Als ich mit Suko darüber sprach und ihm zugleich die Zeitung reichte, meinte er: »Man wird bestimmt genügend Leute zusammentrommeln. Das kannst du mir glauben. Fans im Verborgenen sind leicht zu mobilisieren. Davon gehe ich aus.«
»Willst du hin?«
»Keine Ahnung. Falls ich nichts anderes vorhabe, könnte man dar über reden. Doch ein ungutes Gefühl habe ich nicht. Was sie da macht, ist ja nicht neu. Es gab und gibt immer wieder Bands, deren Songs aus Texten bestehen, die den Teufel verherrlichen.«
»Genau, Suko, aber ich sage dir auch, dass sie mir nie gefallen haben.«
»Denkst du mir?«
Ich winkte ab. »Das ist Horror für meine Ohren, und darauf kann ich gut und gern verzichten.«
»Dann lassen wir es mal auf uns zukommen.«
Dagegen war nichts einzuwenden. Leider war mein Kaffee in der Zwischenzeit kalt geworden, aber ich trank ihn trotzdem, denn ich wollte Glenda nicht enttäuschen.
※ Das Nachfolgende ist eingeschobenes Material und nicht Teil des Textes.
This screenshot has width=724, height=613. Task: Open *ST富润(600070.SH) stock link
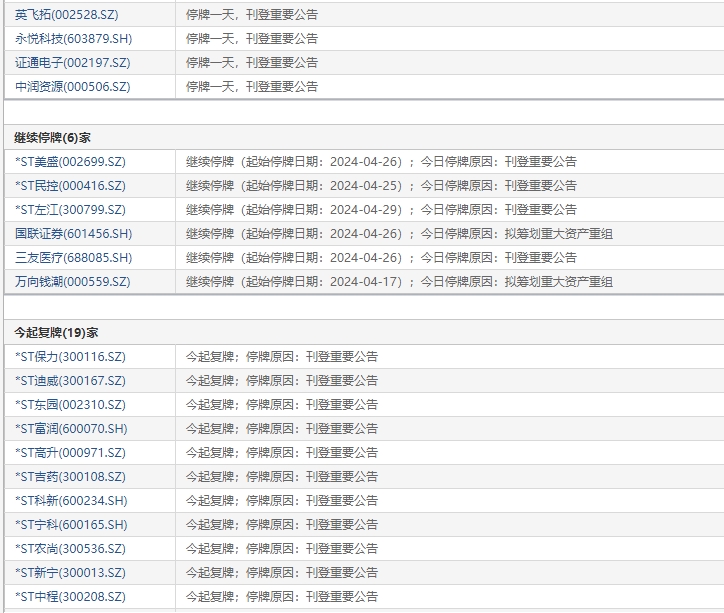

Diese Ricarda Hades vergaß ich sehr schnell wieder. Nicht wissend, dass wir schon sehr bald wieder an sie erinnert werden sollten…
***
Reverend Peter Dutton drückte dem Toten die Augen zu. Das wächserne Gesicht verlor dabei zwar nichts von seiner maskenhaften Starre, aber der leere Blick war zumindest verschwunden.
»Schön für ihn, dass er so friedlich eingeschlafen ist«, sagte die Heimleiterin, eine grauhaarige Frau um die sechzig. »Nicht alle haben das Glück. Zudem wollte er, dass Sie in den letzten Minuten seines Lebens bei ihm sind, was ja auch geklappt hat. Es hat ihm die Reise in die andere Welt sehr erleichtert.«
»So sollte es auch sein.« Der Pfarrer erhob sich von seinem Stuhl.
»Wie alt ist er eigentlich geworden?«
»Zweiundneunzig Jahre.«
Der Reverend lachte. »Ich wünschte mir, auch mal so alt zu werden, Mrs Grayson.«
»Tatsächlich?«, staunte sie.
»Natürlich nur, wenn ich dabei relativ gesund bleibe und auch geistig nicht abbaue.«
»Das wünschen sich viele.«
»Ich weiß, Mrs Grayson, und ich weiß auch, dass es nur Wenigen vergönnt ist.«
»Sie sagen es.«
Der Pfarrer warf einen letzten Blick auf den toten Greis, bevor er sich umdrehte, um das Zimmer zu verlassen. Die Heimleiterin ging dicht hinter ihm. Auf dem Flur, der im schwachen Licht der Deckenlampen lag, blieb er noch mal stehen.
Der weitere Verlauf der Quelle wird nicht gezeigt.